• AIM
Rewrite the part of the records that opens with the line containing "Open the Global Settings menu" and closes with the line containing "Action: click(x=34, y=466)", replacing "commenter avatar" with "profile picture" and leaving everything else unchanged. Omit the pictures from your answer.

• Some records
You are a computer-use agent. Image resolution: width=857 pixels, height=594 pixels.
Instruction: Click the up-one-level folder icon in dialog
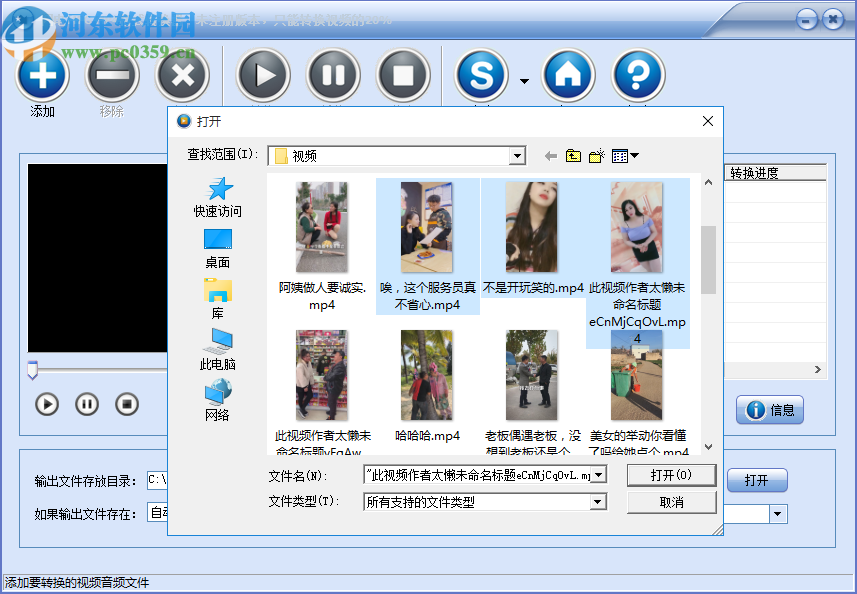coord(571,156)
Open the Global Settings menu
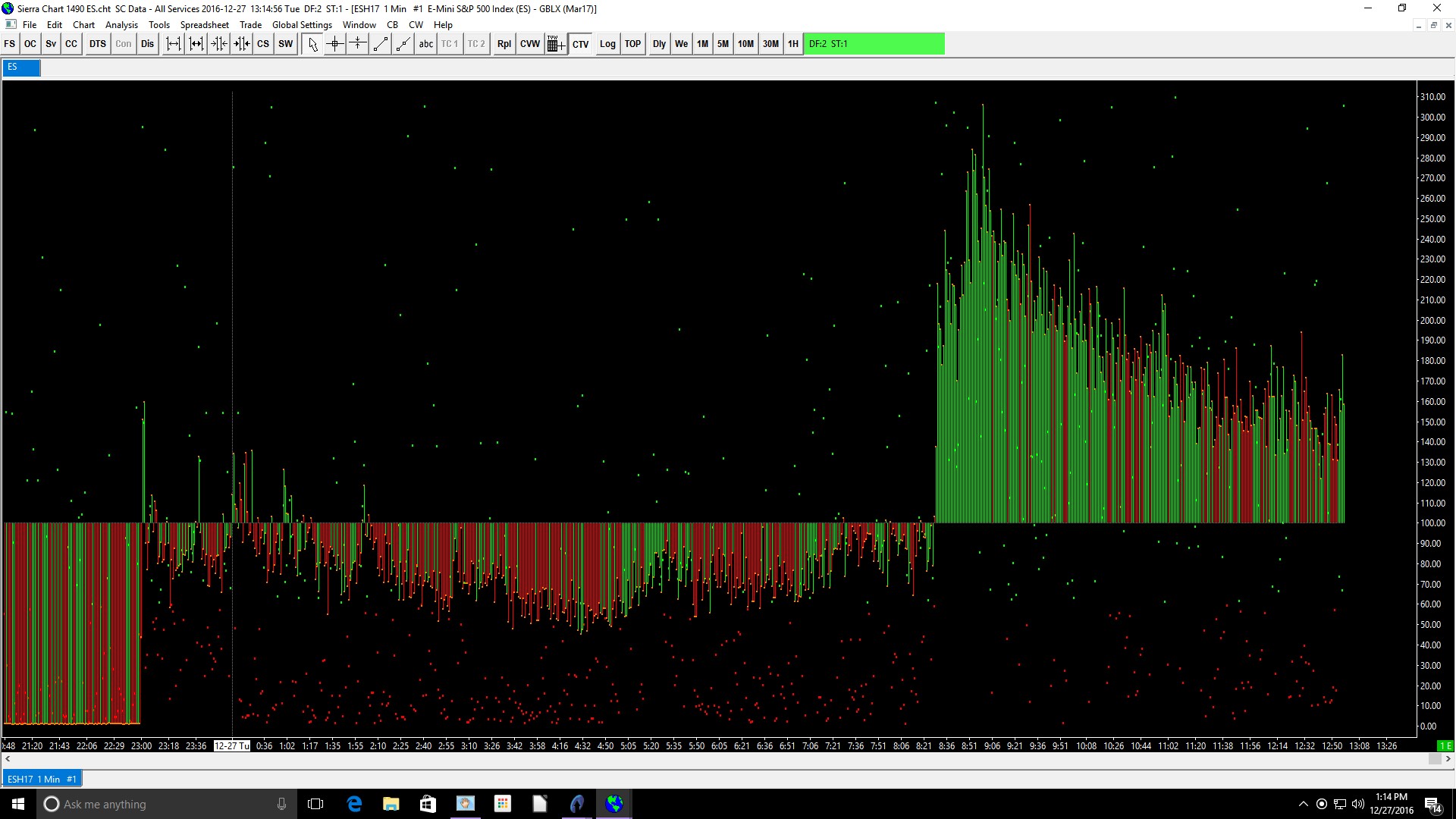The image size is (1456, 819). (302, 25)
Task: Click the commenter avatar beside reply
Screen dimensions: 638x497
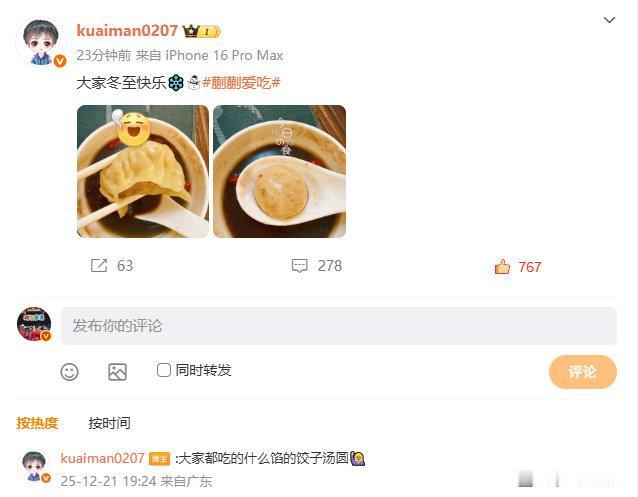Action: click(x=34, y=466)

* * *

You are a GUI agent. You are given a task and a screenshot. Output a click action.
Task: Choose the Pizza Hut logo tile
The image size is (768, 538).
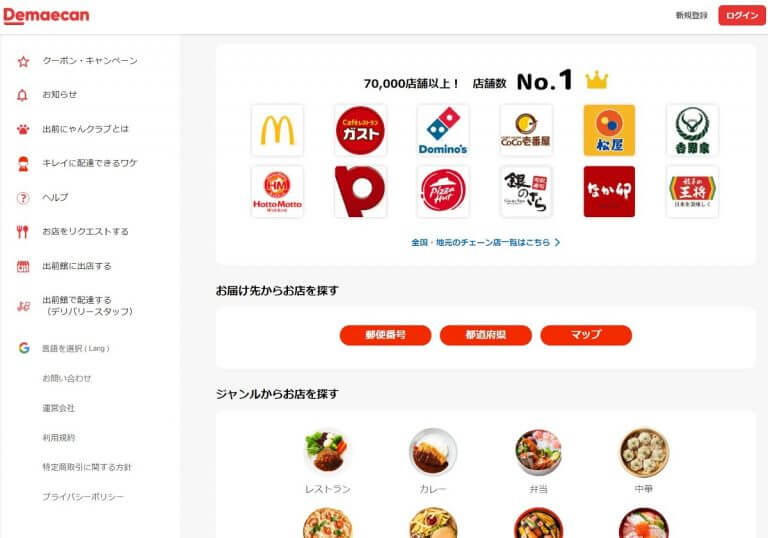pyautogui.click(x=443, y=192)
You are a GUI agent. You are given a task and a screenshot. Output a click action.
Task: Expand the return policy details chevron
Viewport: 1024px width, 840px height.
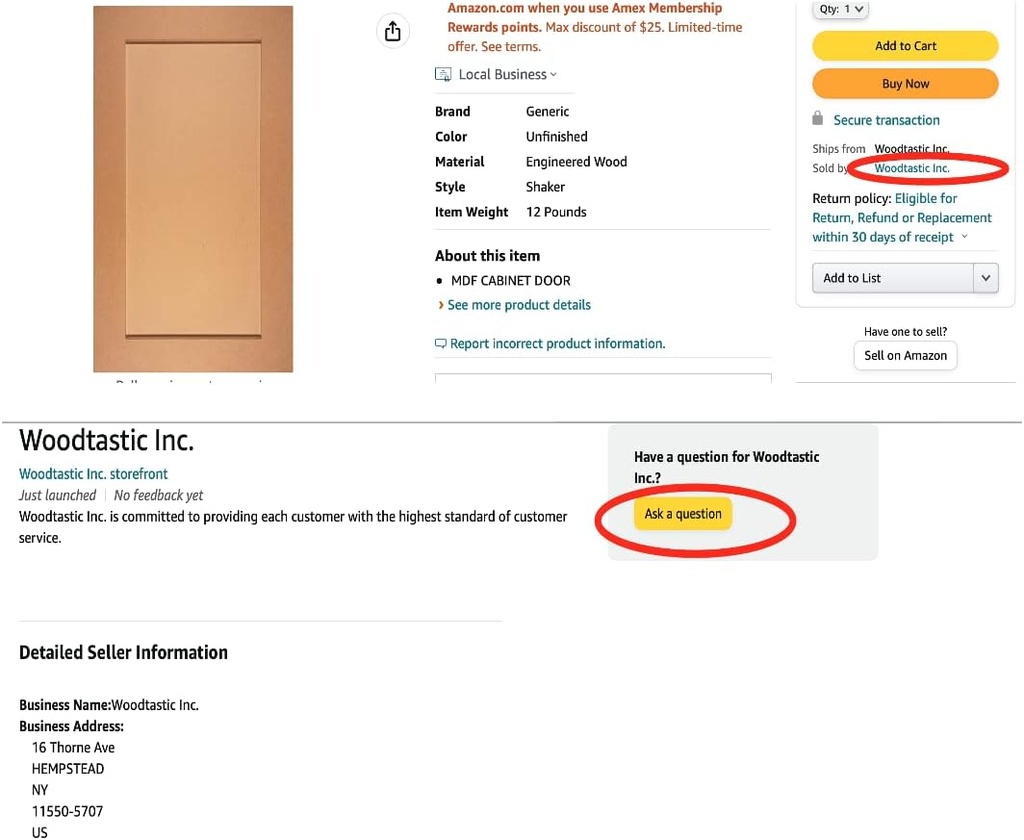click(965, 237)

• FINISHED EXERCISE
Open the Global Settings menu
The image size is (1456, 819). (302, 25)
Task: Click the profile picture beside reply
Screen dimensions: 638x497
Action: click(x=34, y=466)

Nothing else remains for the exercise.